The man dropped the flashlight and howled in pain—“Fuck!”—as Riza threw her can of mace at him and lunged toward the door. She jerked the door open and fled into the hallway.

“Freeze, goddammit! Police. I will shoot.”

She’d almost reached the stairs when his words registered. Hands on the heavy door, she froze, and slowly lifted them above her.

 

 

5

 

 

Riza sat in the interrogation room for more than an hour, her head lolling on her hands. She’d be worthless at work the following day.

The door opened and a man strode in, jerked out a metal chair and sat down. His face was red and puffy, his eyes swollen, the surrounding skin shining like an overripe tomato. He glared at her, lacing his fingers on the table.

“Rizza Marsh?”

“Reeza.”

“Reeza—got it. I’m Detective Howe. You might remember me as the guy you maced an hour ago. Care to tell me what you were doing in Apartment 503 at the Pinewood Village Apartments?” He flipped open a notebook and wrote her name with such force he tore a hole in the page and had to rip it out and start over.

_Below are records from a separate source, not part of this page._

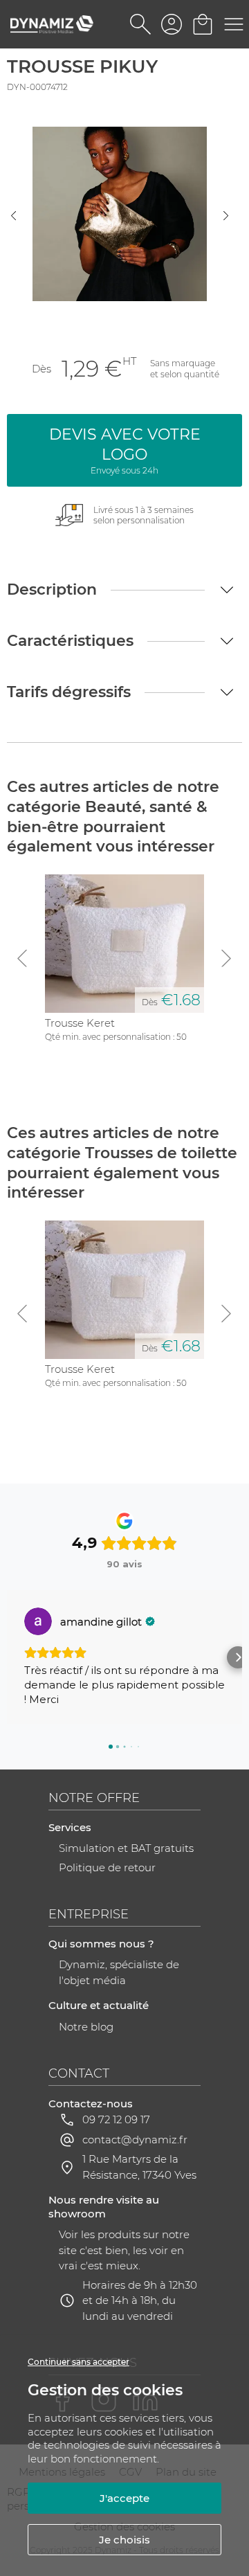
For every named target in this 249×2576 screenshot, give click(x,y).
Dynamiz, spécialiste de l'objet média (119, 1972)
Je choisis (124, 2539)
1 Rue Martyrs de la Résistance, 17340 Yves (139, 2166)
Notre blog (86, 2026)
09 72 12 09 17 (116, 2119)
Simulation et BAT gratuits (126, 1848)
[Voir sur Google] (38, 1621)
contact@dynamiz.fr (134, 2139)
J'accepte (124, 2498)
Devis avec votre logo (125, 450)
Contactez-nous (90, 2103)
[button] (11, 1657)
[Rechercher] (140, 24)
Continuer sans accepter (78, 2362)
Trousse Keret (80, 1022)
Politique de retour (107, 1867)
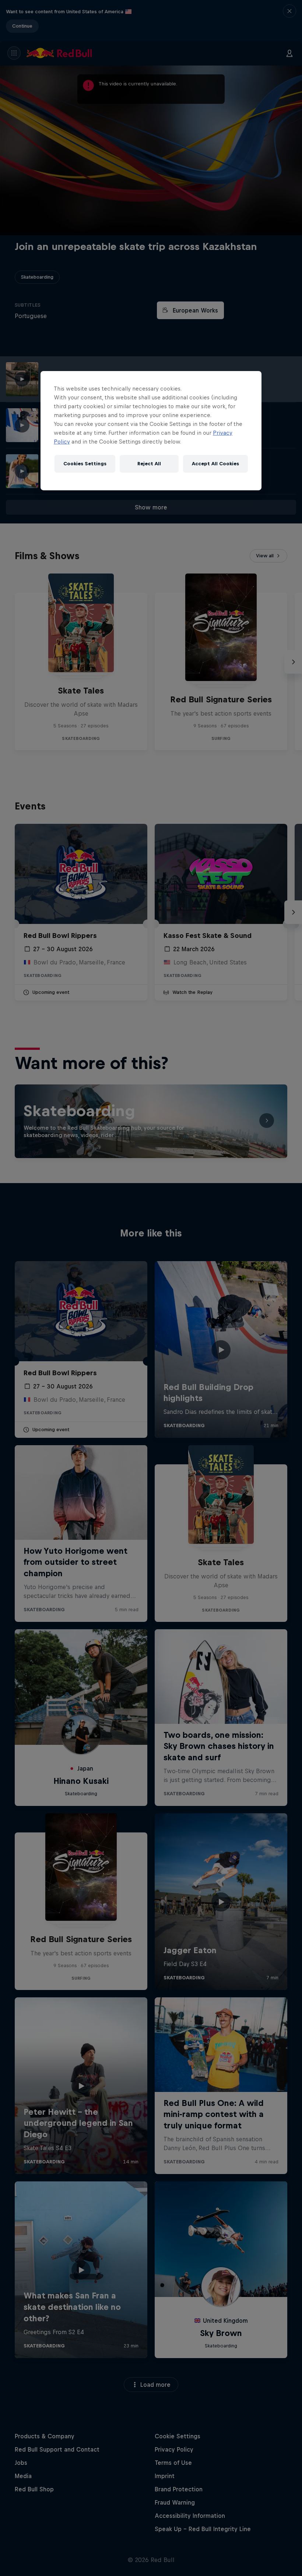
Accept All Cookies (215, 463)
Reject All (149, 463)
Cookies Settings (84, 463)
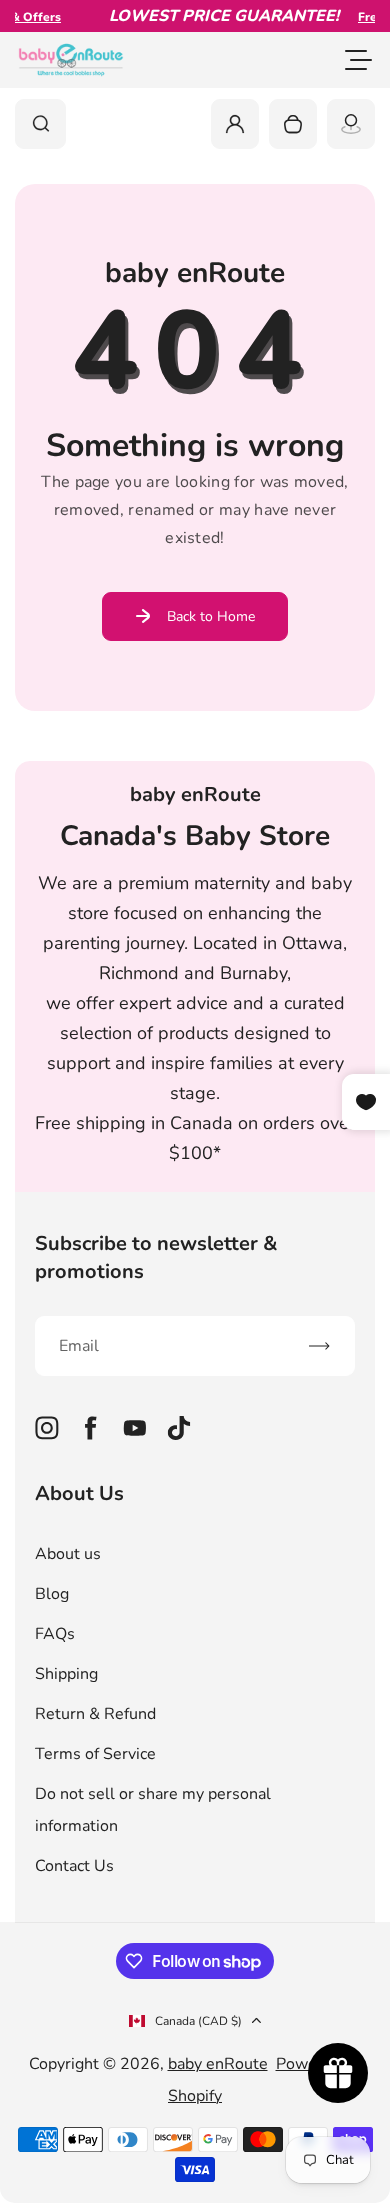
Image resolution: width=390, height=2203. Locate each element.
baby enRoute (218, 2064)
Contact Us (74, 1866)
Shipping (66, 1674)
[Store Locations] (351, 124)
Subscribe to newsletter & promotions (156, 1257)
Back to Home (211, 616)
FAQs (55, 1634)
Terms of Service (95, 1754)
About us (68, 1554)
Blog (52, 1594)
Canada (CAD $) (198, 2021)
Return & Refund (95, 1714)
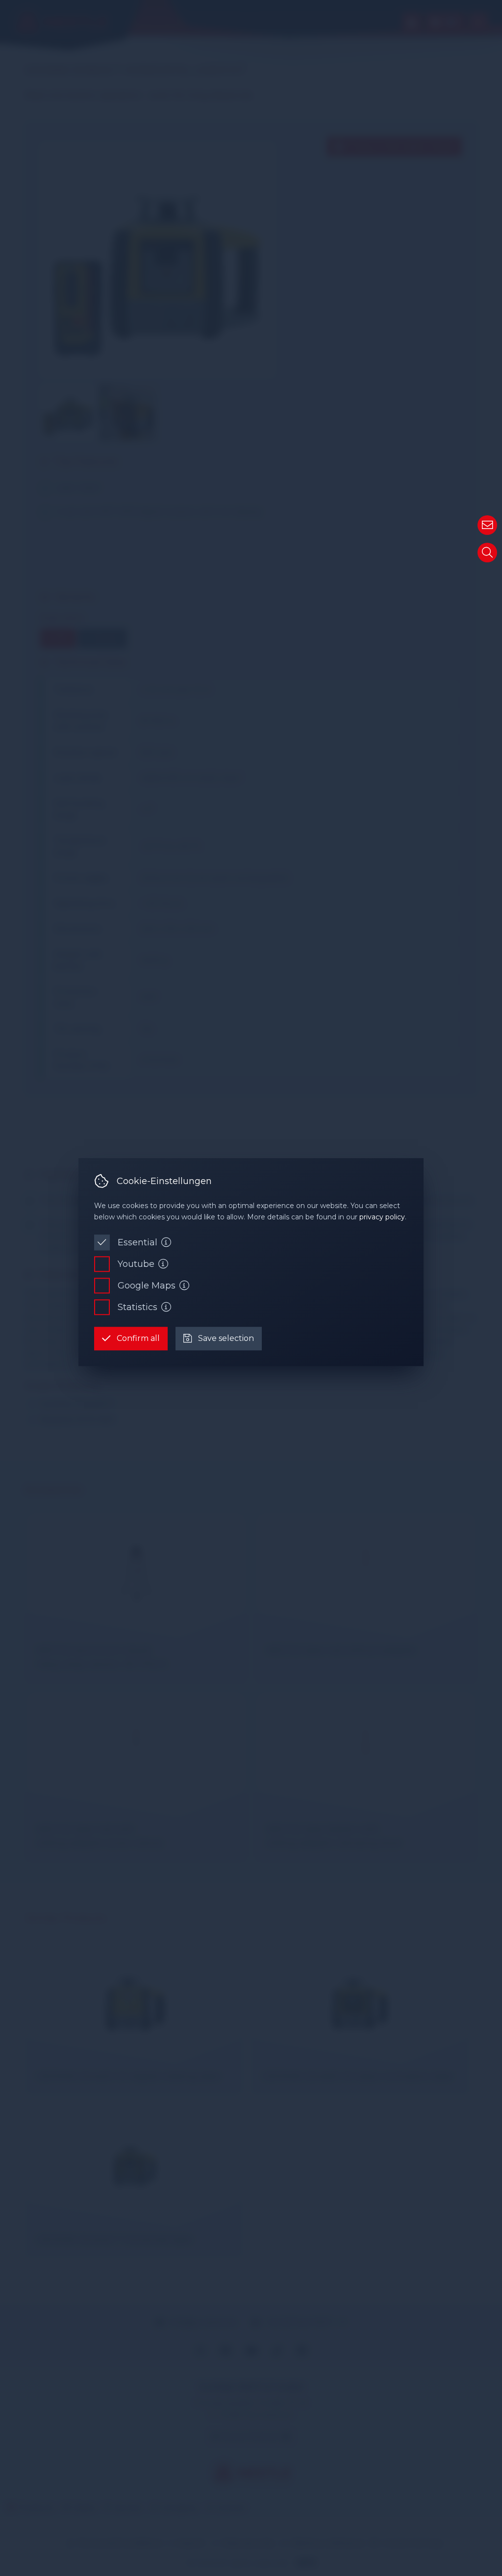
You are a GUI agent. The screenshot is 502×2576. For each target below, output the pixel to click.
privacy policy (382, 1216)
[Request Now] (487, 525)
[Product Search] (487, 552)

Riza’s mind raced, struggling to remember the story she’d concocted during her time in the police station. It had all seemed simple before the angry man with the red-rimmed eyes stormed in to question her.

“I live on the second floor in the building, apartment 208,” she started. “I thought I heard something and went to investigate.” The story was flimsy. Out loud, it sounded even more unbelievable than it had in her head.

“Three floors above you? You must have superhuman hearing.”

“Not three floors above me. I just… I heard someone outside. I thought maybe someone jimmied their way into the building. I walked each floor and then ended up on the fifth.”

“And decided to credit-card your way into an apartment that just happened to be a crime scene?”